# EXERCISE DESCRIPTION:
Below are the records; collect from them each line containing the string "screenshot".

[Stored data entries]
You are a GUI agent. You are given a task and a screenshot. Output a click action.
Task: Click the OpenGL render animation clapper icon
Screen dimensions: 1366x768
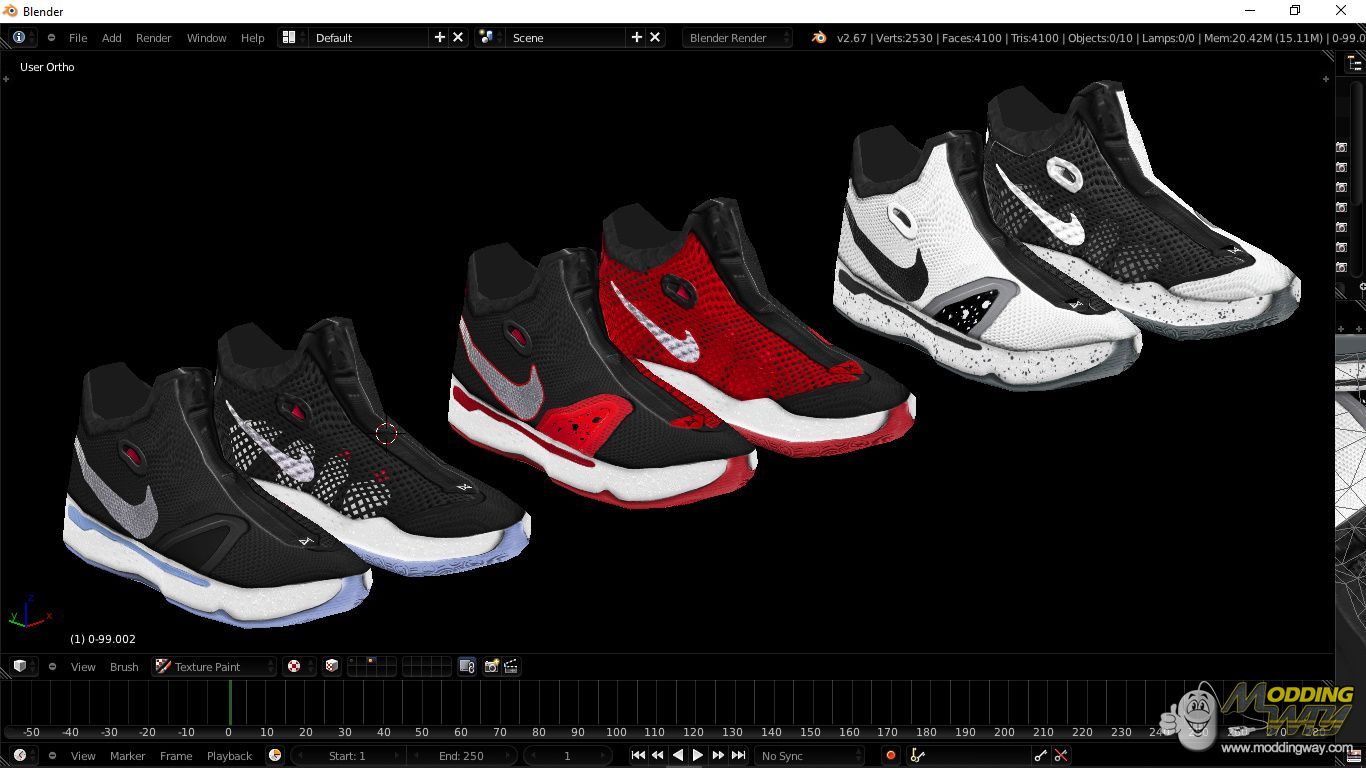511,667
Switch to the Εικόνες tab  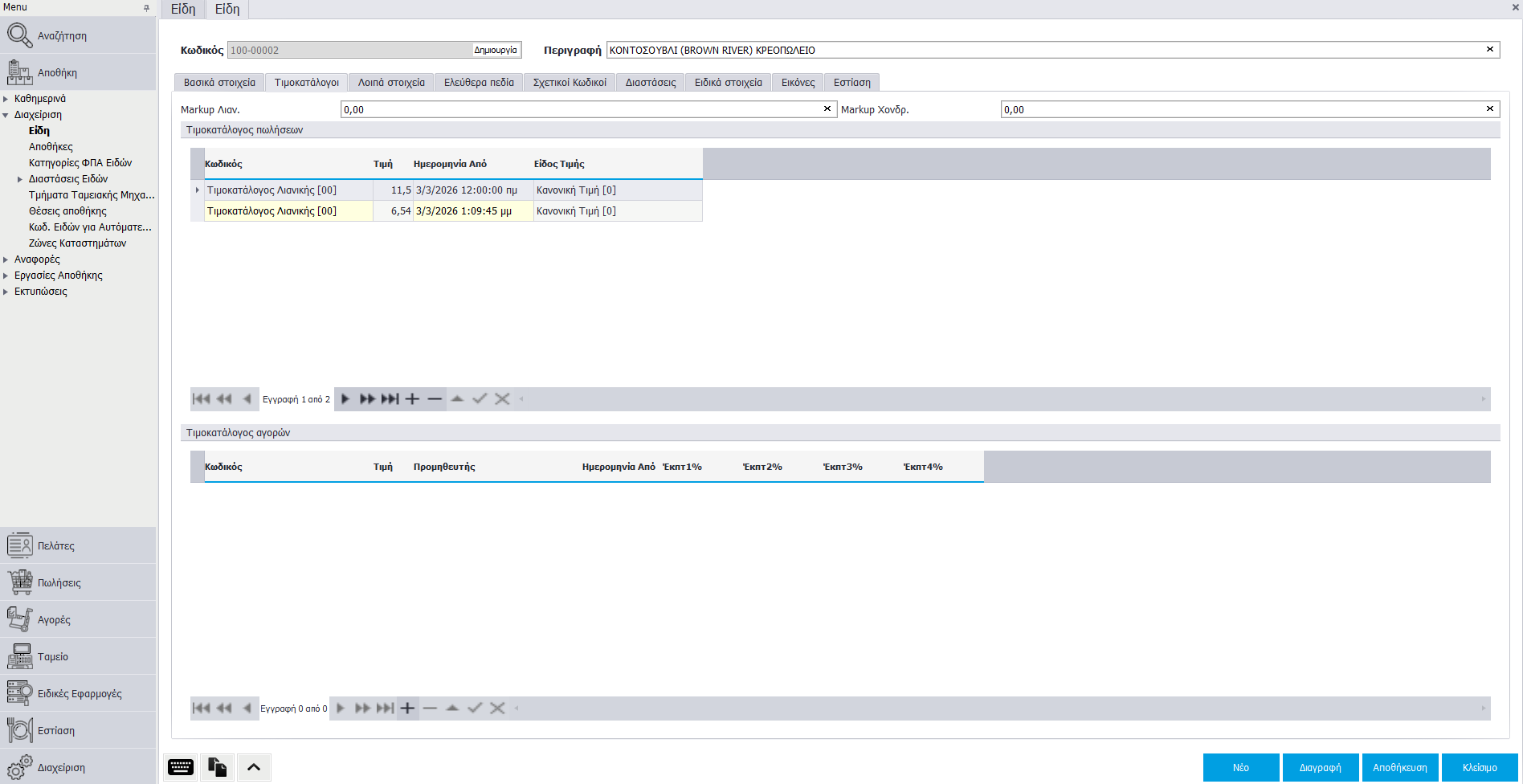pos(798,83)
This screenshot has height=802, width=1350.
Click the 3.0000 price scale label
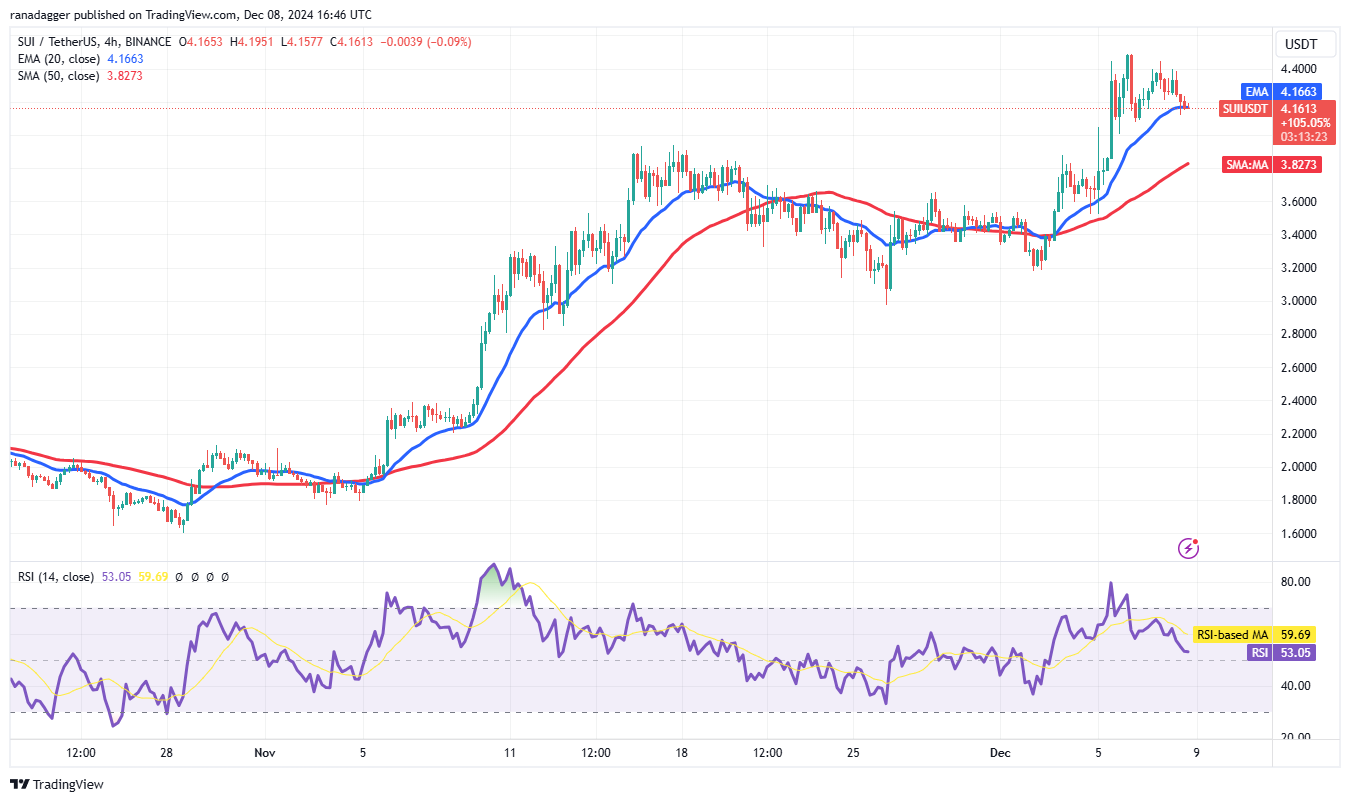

# EXERCISE RESULT:
You are a GUI agent. You are given a task and a screenshot. Output a click action.
This screenshot has height=802, width=1350.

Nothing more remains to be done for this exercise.